The acting is a huge component in making the film as powerful as it is. Mbatha-Raw’s performance as a pop star is stellar. In one scene she appears as a fortified and confident young woman standing on top of the world while in another scene she becomes an unnerving shell of her former self. The internal battle her character is having translates well and transcends the screen. Parker’s performance is equally convincing. He becomes the one you are rooting for, as his convictions and strong nature are mirrored in all of his actions.
Social issues are usually tackled lightly in films. “Beyond the Lights” paints the media as vultures, as they constantly try to pry into Noni and Kaz’s life to get a front-page story. The couple’s feelings aren’t considered and you can see the toll it takes on them in the process. They eventually start to believe what the media is perpetuating. You see firsthand what the media can do to people.
Another social issue the movie takes head-on is the peer pressure that stems from family and close friends. Throughout the film we see Noni’s mother actively controlling her career and not taking discretion for what would be best for her daughter. Noni falls into the trap of thinking her mother’s word is absolute because she is the only person in Noni’s life to ever give her direction. That dynamic also resonates beyond the screen and raises the emotional stakes of the film.

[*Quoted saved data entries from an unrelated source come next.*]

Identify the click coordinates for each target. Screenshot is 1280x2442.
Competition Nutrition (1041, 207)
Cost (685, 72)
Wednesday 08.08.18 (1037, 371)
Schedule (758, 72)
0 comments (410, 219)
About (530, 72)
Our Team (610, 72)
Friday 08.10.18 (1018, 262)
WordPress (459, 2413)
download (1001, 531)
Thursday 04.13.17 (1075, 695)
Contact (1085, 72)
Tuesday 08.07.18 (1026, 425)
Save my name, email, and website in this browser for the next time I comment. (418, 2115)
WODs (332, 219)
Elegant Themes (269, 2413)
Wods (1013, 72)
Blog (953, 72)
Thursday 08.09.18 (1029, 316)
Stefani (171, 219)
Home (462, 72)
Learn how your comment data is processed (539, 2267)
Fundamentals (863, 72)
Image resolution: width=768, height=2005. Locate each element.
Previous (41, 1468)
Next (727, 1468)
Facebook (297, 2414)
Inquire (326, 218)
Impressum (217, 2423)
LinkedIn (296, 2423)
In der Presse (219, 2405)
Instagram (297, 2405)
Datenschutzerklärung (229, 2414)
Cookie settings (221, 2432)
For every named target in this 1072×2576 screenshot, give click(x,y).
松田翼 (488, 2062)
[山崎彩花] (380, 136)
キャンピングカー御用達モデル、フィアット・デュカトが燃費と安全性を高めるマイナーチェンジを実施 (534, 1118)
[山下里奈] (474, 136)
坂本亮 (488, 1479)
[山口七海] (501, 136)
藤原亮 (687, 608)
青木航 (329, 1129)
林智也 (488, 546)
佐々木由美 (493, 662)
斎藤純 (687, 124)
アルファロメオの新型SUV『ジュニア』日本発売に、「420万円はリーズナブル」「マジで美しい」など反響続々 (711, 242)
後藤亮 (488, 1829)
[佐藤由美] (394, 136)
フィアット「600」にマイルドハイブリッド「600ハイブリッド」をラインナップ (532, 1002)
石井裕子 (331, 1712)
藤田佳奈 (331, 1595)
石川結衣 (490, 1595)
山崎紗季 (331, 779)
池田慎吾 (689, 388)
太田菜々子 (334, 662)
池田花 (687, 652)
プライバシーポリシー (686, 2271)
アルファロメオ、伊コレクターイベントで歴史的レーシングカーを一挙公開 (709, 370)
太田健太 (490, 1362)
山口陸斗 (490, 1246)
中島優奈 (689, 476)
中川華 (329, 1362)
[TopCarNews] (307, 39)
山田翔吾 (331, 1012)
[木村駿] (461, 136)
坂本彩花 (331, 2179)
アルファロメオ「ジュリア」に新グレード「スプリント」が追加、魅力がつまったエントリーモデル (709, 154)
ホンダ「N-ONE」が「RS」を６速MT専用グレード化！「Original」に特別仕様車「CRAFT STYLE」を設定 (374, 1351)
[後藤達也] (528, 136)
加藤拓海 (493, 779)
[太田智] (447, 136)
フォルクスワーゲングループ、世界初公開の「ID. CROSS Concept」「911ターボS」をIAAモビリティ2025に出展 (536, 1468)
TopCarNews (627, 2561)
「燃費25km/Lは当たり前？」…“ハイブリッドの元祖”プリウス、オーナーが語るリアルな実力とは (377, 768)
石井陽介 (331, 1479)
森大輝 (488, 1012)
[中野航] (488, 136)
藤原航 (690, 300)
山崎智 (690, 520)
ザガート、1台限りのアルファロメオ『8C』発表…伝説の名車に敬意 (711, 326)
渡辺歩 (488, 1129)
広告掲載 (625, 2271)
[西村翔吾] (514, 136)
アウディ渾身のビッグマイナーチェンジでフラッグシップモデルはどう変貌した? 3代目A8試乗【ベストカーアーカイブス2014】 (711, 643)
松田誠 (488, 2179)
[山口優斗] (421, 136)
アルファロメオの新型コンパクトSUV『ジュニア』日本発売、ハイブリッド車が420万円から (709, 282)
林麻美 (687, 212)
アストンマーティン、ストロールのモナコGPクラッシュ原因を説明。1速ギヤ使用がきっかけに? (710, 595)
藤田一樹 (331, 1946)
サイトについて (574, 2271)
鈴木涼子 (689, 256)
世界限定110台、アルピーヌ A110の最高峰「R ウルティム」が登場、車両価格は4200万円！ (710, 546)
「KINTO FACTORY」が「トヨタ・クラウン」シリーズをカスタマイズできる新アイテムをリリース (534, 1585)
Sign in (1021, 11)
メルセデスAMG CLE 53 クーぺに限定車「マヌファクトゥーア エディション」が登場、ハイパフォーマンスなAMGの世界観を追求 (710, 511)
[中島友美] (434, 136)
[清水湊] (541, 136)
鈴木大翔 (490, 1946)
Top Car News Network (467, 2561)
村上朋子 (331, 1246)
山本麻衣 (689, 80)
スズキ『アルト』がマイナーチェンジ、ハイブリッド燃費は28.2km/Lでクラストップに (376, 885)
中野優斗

The soundtrack deserves an honorable mention, combining a medley of modern and urban tracks such as “Drunk in Love” by Beyonce and songs by Machine Gun Kelly and Rita Ora. The tracks provide a much-needed break to the serious tone of the film and embed scenes with personality and flavor. The usage of newer music gives the film a necessary tone boost to accurately depict Los Angeles glamor.
“Beyond the Lights” does what many films fail to do, and that’s giving the audience an entertaining story while being packed with social context that actually makes sense and doesn’t only serve as a finger-wagging lesson. This film deserves to be seen by those who are itching for a drama with actual depth and credibility.